Un cadre plus qu’un sujet

La presse aime à qualifier son cinéma de queer mais Alain Guiraudie réfute cette allégation pour Miséricorde : “Le terme m’emmerde un peu parce que la signification de queer c’est “bizarre”.” Celui qui définit son film comme un “thriller érotique sans acte sexuel” posait déjà ce constat en 2013 pour L’Inconnu du lac (Prix de la mise en scène Un Certain Regard 2013) :

“ J’aime bien l’idée que ça ne fasse pas de nous un hétéro d’avoir un enfant avec une nana, ça ne fait pas de nous un homo de coucher avec un mec. ” Alain Guiraudie
Réalisateur de MISĖRICORDE

Alain Guiraudie met en scène des relations homosexuelles, mais elles ne sont pas le sujet-même de ses films, plutôt des prétextes pour parler d’érotisme et de désir.

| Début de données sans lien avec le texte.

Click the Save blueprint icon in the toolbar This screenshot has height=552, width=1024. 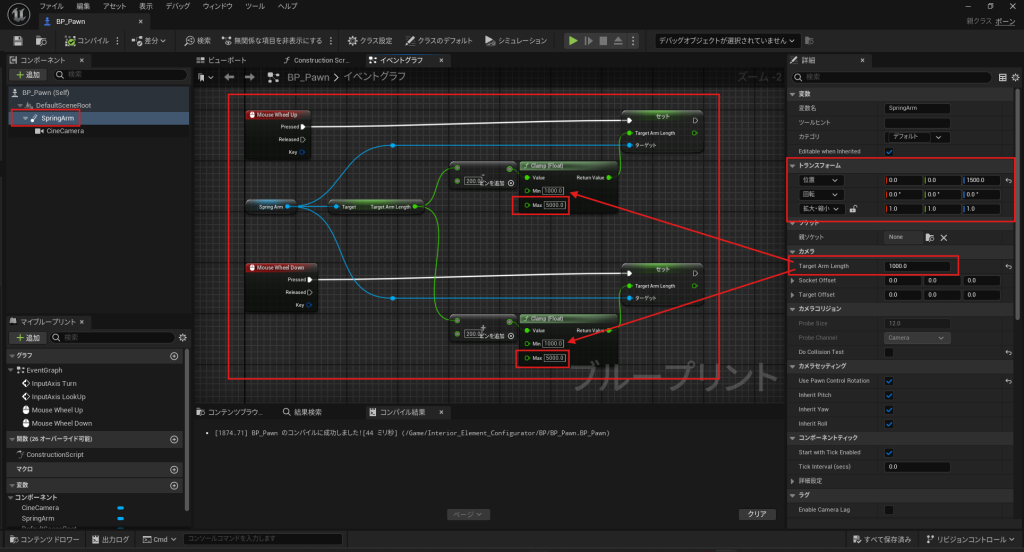point(18,41)
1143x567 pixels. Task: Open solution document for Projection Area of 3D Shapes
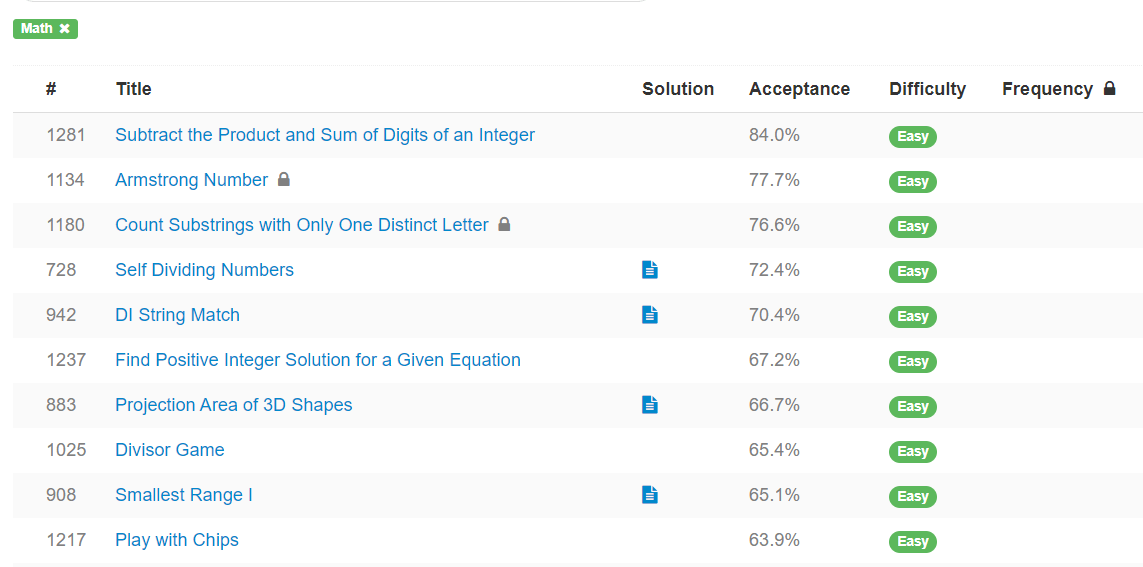pos(649,404)
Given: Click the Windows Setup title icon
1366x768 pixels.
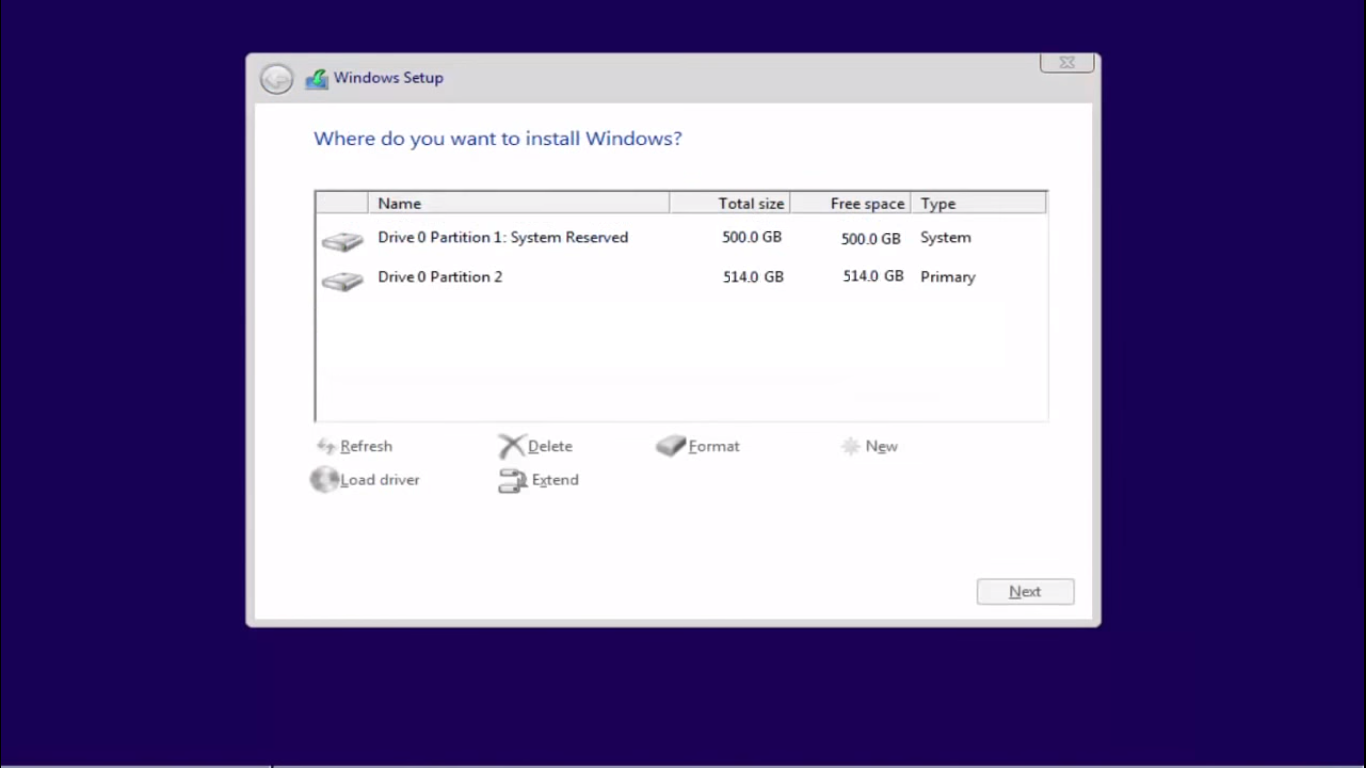Looking at the screenshot, I should click(317, 79).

L’irruption du Sida, du côté de la vie

En se plongeant dans les années 1980 et 1990, deux films nous ramènent à la sidération des années Sida. En Compétition, The Apprentice d’Ali Abbasi revient sur l’ascension de Donald Trump et, au fil de l’intrigue, on comprend que son mentor, Roy Cohn, est atteint de la maladie en plein maccarthysme, rappelant le tabou et la terreur autour de l’épidémie.

À Cannes Première, le sujet est au cœur de Vivre, Mourir, Renaître de Gaël Morel, l’histoire d’un trio frappé par l’irruption du virus. “C’est une love story du côté de la vie qui continue et s’obstine malgré le tragique en embuscade, décrit le réalisateur. C’est un film que j’espère consolateur, réparateur.” Au-delà de la sidération et des drames qu’occasionne le Sida, Gaël Morel fait le choix d’ouvrir un horizon optimiste.